Add a pyfunc spec to the model configuration.

Defines pyfunc configuration schema. Caller can use this to create a valid pyfunc model flavor out of an existing directory structure. For example, other model flavors can use this to specify how to use their output as a pyfunc.

NOTE: all paths are relative to the exported model root directory.

  • loader_module – The module to be used to load the model.
  • model – Existing model.
  • data – Path to the model data.
  • code – Path to the code dependencies.
  • env – Conda environment.

Updated model configuration.

mlflow.pyfunc.get_module_loader_src(src_path, dst_path)

Generate Python source of the model loader.

Model loader contains load_pyfunc method with no parameters. It hardcodes model loading of the given model into a Python source. This is done so that the exported model has no unnecessary dependencies on MLflow or any other configuration file format or parsing library.

  • src_path – Current path to the model.
  • dst_path – Relative or absolute path where the model will be stored in the deployment

environment. :return: Python source code of the model loader as string.

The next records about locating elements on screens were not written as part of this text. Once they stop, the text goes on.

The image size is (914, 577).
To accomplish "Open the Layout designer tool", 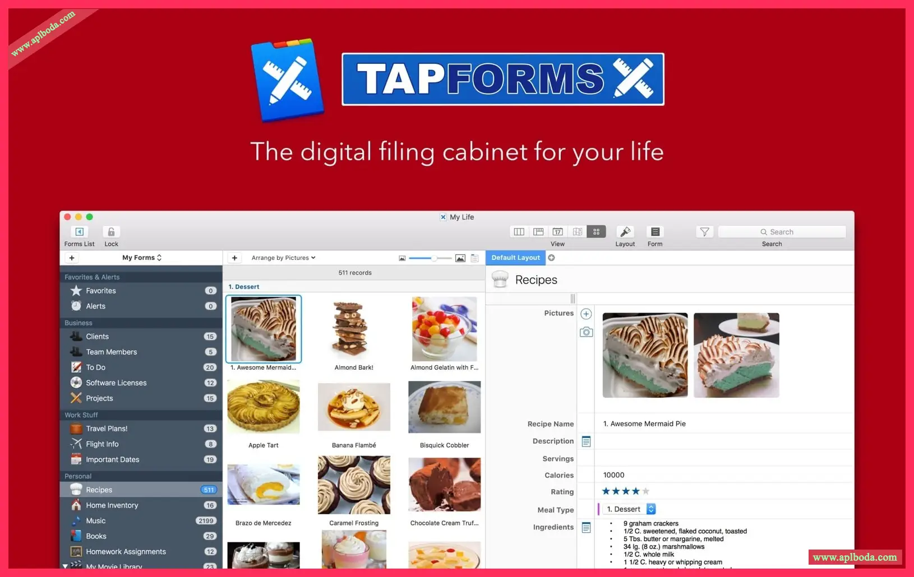I will 625,232.
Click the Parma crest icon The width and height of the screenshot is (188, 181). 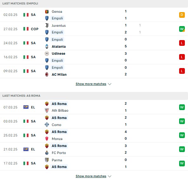tap(47, 160)
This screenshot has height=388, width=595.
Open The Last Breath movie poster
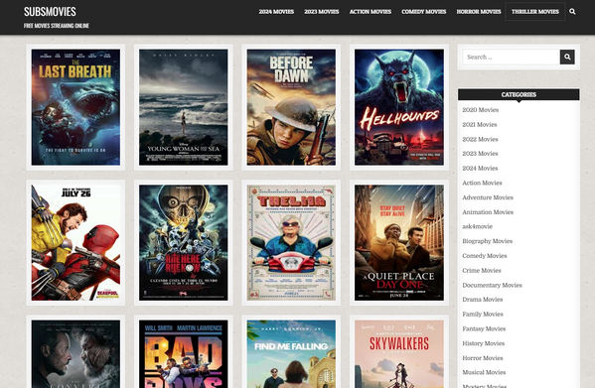pos(75,107)
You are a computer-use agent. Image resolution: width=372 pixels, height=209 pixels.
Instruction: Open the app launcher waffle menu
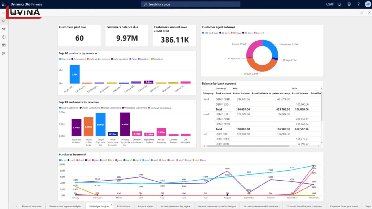pyautogui.click(x=4, y=4)
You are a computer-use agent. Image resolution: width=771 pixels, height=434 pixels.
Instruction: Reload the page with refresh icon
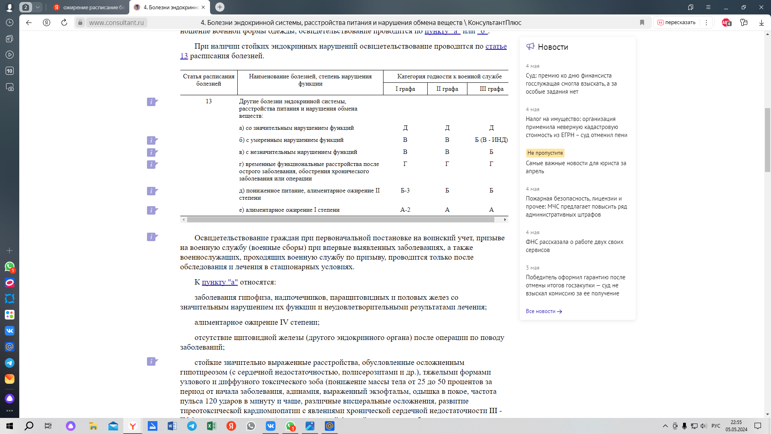pyautogui.click(x=64, y=23)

mlflow.pyfunc.load_pyfunc(path, run_id=None)

Load a model stored in Python function format.

mlflow.pyfunc.log_model(artifact_path, **kwargs)

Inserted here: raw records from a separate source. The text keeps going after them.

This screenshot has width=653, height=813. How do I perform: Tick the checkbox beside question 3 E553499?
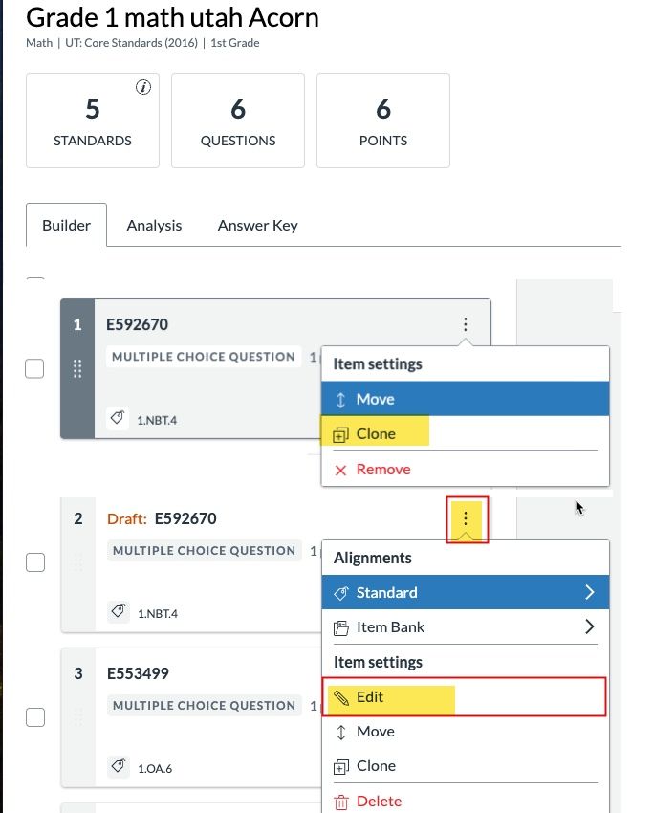coord(34,717)
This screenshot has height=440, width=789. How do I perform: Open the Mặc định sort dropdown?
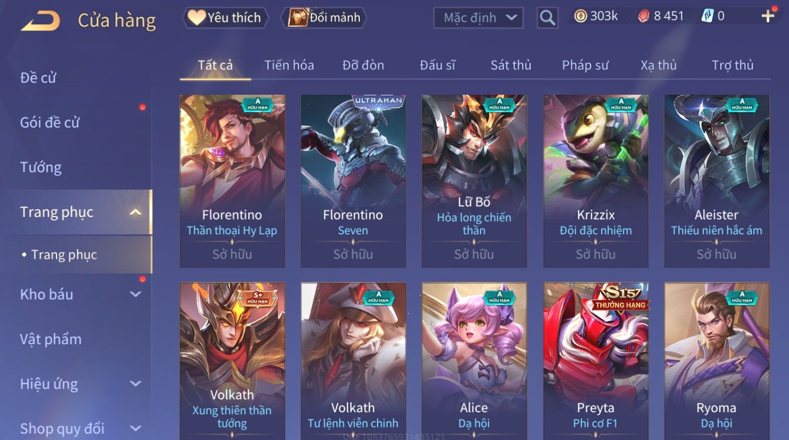pos(478,18)
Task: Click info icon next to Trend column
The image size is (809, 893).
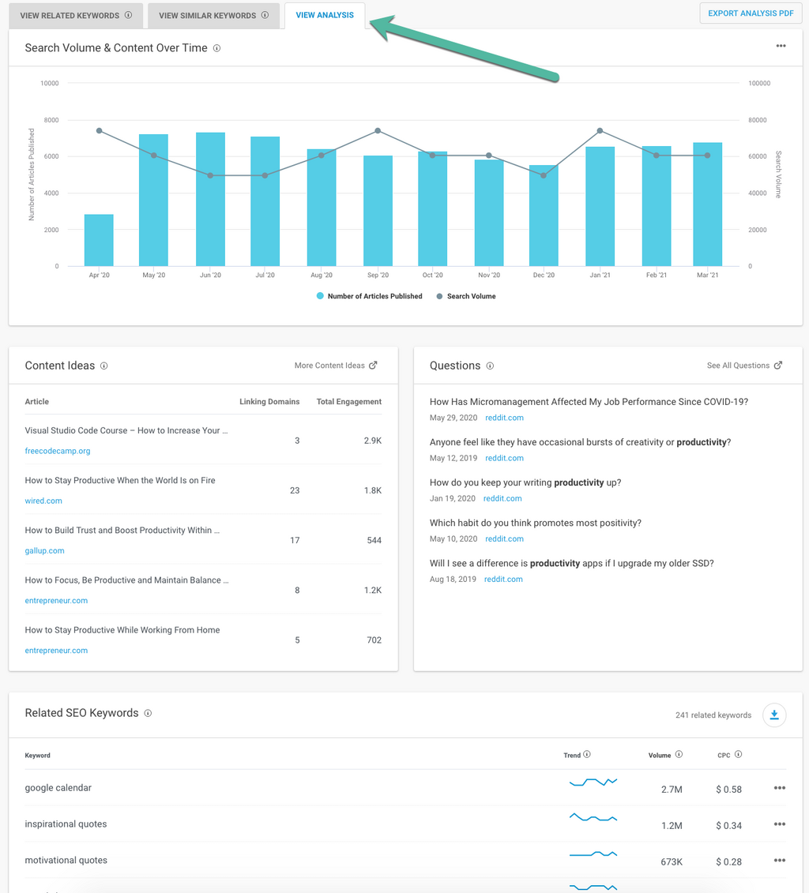Action: pos(587,755)
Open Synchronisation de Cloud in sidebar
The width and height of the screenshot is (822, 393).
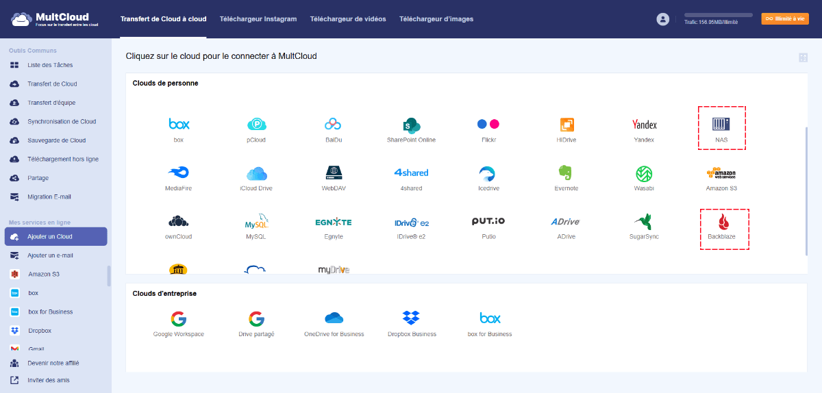(62, 122)
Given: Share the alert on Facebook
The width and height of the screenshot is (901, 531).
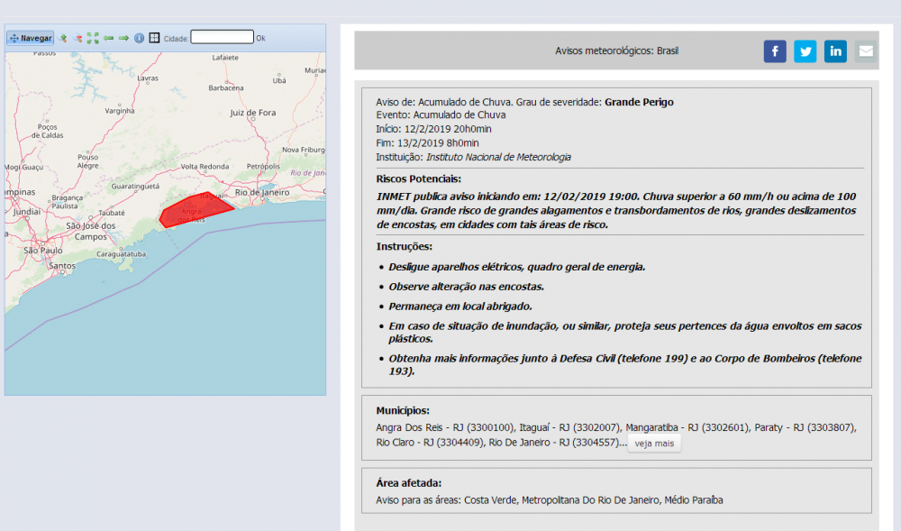Looking at the screenshot, I should pos(775,51).
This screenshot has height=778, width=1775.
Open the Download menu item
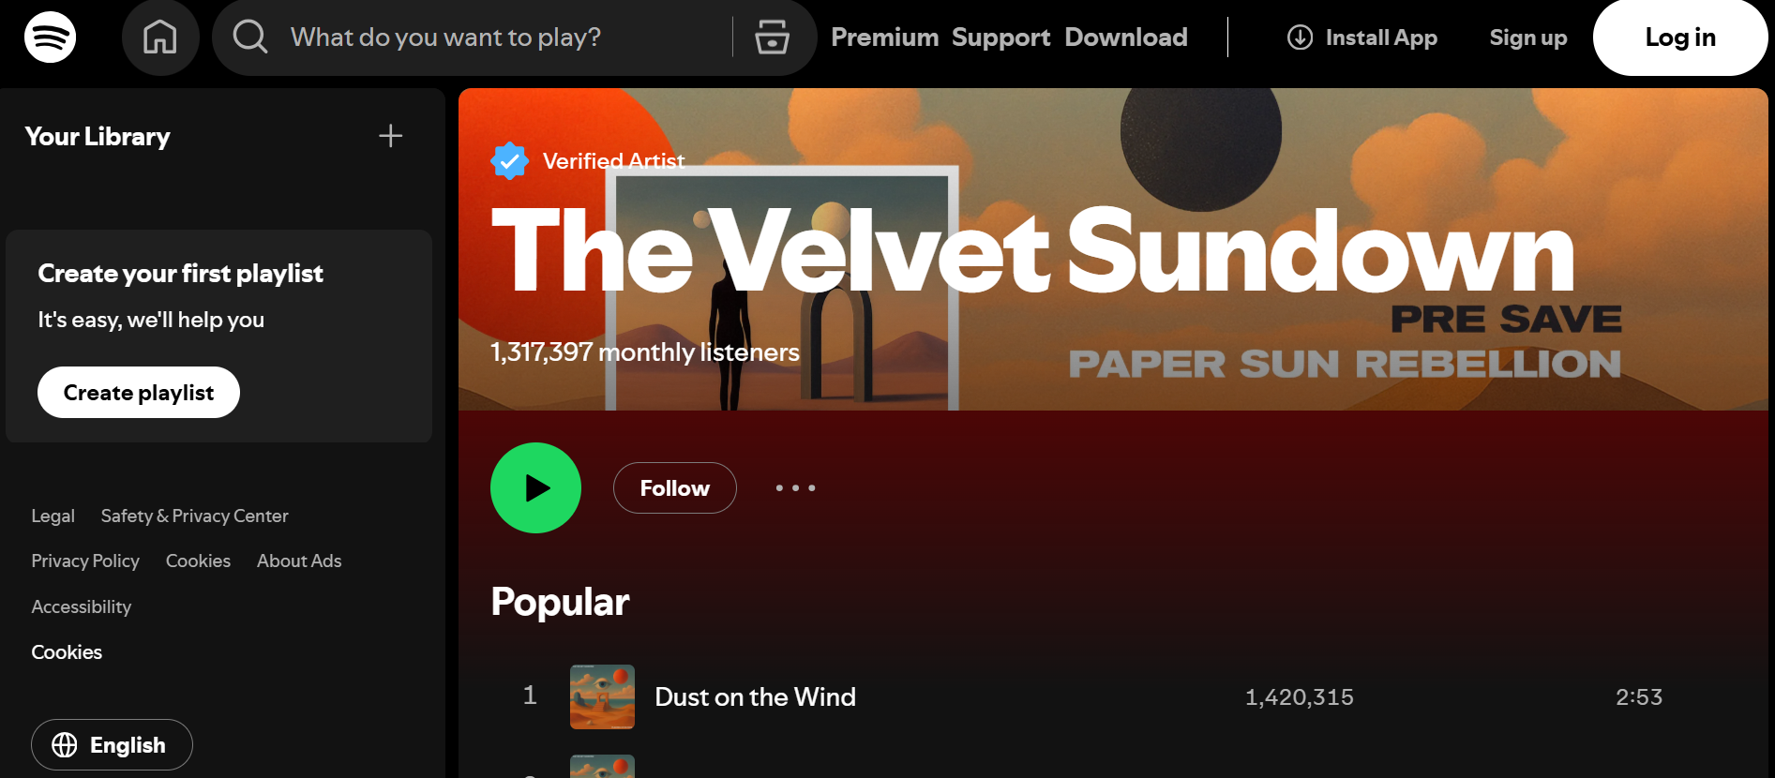click(1126, 37)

Export model in Python function form and log it with current MLflow tracking service.

Model is exported by calling @save_model and logging the result with @tracking.log_output_files.

mlflow.pyfunc.save_model(dst_path, loader_module, data_path=None, code_path=(), conda_env=None, model=<mlflow.models.Model object>)

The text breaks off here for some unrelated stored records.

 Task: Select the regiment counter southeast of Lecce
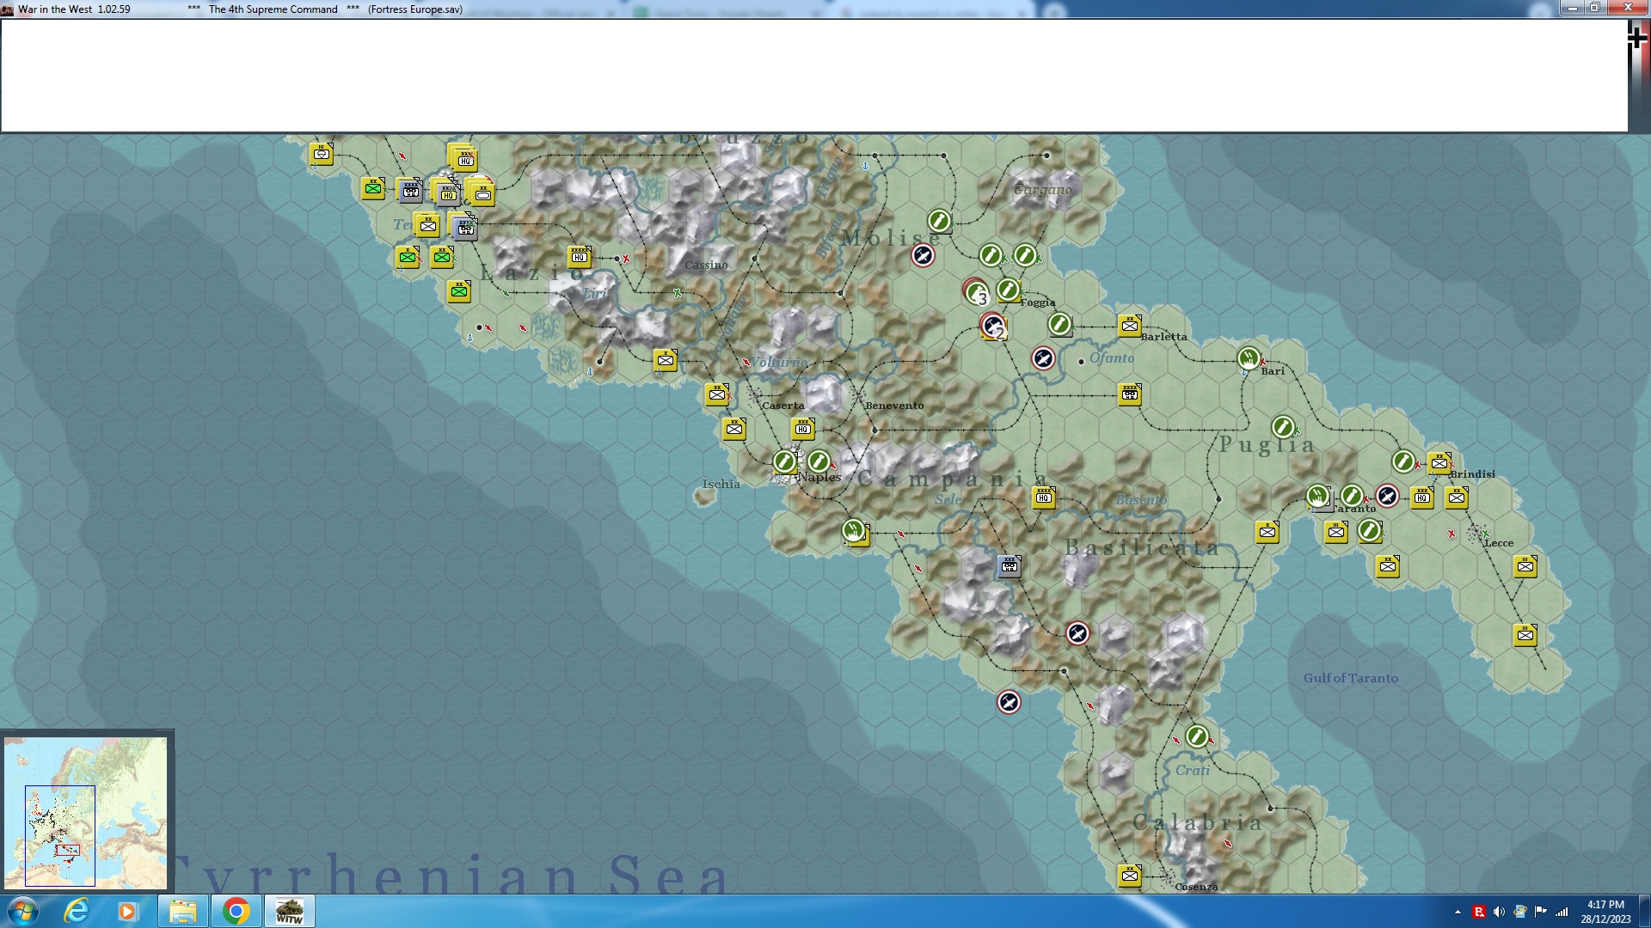click(1525, 565)
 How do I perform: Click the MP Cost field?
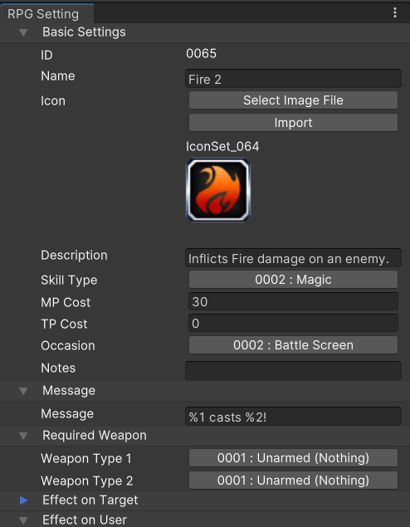click(x=293, y=301)
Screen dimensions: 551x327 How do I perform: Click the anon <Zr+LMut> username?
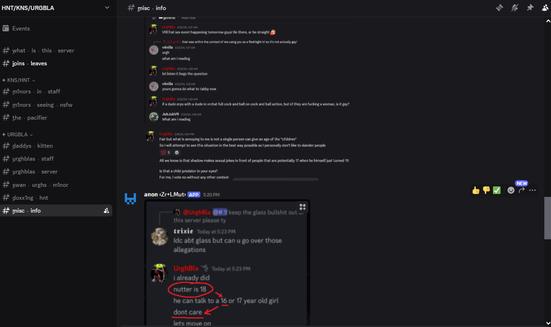point(165,194)
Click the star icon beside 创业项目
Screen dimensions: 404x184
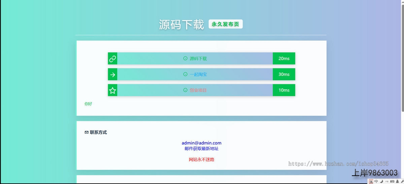pyautogui.click(x=112, y=90)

Export model as a generic Python function model.

  • dst_path – Path where the model is stored.
  • loader_module – The module to be used to load the model.
  • data_path – Path to a file or directory containing model data.
  • code_path – List of paths (file or dir) contains code dependencies not present in

the environment. Every path in the code_path is added to the Python path before the model is loaded. :param conda_env: Path to the Conda environment definition. This environment is activated prior to running model code. :return: Model configuration containing model info.

mlflow.pyfunc.spark_udf(spark, path, run_id=None, result_type='double')

Return a Spark UDF that can be used to invoke the Python function formatted model.

Parameters passed to the UDF are forwarded to the model as a DataFrame where the names are simply ordinals (0, 1, …).


predict = mlflow.pyfunc.spark_udf(spark, "/my/local/model")
df.withColumn("prediction", predict("name", "age")).show()
  • spark – A SparkSession object.
  • path – A path containing a pyfunc model.
  • run_id – ID of the run that produced this model. If provided, run_id is used to

retrieve the model logged with MLflow. :param result_type: Spark UDF type returned by the model’s prediction method. Default double.